Strategies for problem solving

In this chapter I’ll go into detail about some of the strategies I have used in the past to solve problems.

Manual pages, program documentation

There are many places I can turn to for help. Usually one of the first is the manual pages and other program documentation. With Debian I use dpkg -L to obtain a list of all files belonging to a package. Manual pages are located under /usr/share/man. More information can often be found under /usr/share/doc/packagename. Here I look for files whose name starts with README. Sometimes there is a package named packagename-doc which contains further documentation for packagename. For self compiled software I can look in the source archives.

There is also a program called apropos which lets you search for keywords in the descriptions of the manual pages. I can use the slash (/) to search on a manual page.

In documentation directories I use grep -ri to search.
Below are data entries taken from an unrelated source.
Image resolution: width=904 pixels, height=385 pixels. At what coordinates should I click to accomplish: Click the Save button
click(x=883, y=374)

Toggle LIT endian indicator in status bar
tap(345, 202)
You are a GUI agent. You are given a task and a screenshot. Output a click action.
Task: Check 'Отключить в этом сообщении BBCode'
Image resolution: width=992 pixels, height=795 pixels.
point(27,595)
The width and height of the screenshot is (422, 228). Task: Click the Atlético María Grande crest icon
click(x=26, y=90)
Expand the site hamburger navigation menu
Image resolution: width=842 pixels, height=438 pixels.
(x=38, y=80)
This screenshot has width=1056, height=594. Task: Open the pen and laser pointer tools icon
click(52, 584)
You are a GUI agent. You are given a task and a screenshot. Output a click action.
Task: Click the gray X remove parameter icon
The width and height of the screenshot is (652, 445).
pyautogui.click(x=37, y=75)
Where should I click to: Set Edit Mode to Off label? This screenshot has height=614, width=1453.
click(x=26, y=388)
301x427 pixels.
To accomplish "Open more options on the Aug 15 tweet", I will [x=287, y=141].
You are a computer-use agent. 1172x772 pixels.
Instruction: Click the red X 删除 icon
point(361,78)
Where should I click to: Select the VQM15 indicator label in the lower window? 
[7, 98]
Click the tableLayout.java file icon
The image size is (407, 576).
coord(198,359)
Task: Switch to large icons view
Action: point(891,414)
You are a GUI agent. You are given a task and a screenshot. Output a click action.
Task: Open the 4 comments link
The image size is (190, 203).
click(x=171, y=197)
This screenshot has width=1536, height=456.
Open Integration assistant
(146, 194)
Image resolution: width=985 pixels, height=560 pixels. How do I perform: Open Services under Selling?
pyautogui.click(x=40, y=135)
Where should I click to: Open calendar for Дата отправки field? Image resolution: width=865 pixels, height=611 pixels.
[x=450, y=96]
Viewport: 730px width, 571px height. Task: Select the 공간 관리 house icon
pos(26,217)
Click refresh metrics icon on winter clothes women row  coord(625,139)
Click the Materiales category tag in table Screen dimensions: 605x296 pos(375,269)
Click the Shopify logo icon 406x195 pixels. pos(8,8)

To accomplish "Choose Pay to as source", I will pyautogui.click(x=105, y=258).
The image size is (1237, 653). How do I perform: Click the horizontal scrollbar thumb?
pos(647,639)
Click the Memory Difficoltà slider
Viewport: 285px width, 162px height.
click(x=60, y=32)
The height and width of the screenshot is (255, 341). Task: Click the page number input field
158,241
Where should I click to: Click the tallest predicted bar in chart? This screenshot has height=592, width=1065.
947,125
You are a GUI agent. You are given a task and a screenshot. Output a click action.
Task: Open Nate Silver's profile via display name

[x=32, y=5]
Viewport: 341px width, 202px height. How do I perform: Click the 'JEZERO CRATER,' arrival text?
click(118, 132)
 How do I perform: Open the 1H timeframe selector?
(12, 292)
Unfortunately this won’t help if I have removed nearly all documentation due to a shortage of space.

Internet, search engines

Another easy strategy which I also often use as a starting point is to search the internet. Often someone else has had the same problem and has perhaps even found a solution to it - which is even better. I limit myself to about 10 to 15 minutes when looking in the internet for a solution. Here I have to narrow the problem down to generate appropriate search words. I often find the necessary information in the system logs.

I look for keywords in those log lines which point to the problem and copy them to the search form in the browser. Often I take the whole line and just remove the parts that are probably different on other machines (date, pid, computer name, addresses, …). I look in the results to see whether these describe my problem or - even better - contain a solution. If I get too many results, I look at those that come closest to my problem for further keywords. It’s great when I am able to solve my problem. I note it down in my journal and then get on with my day.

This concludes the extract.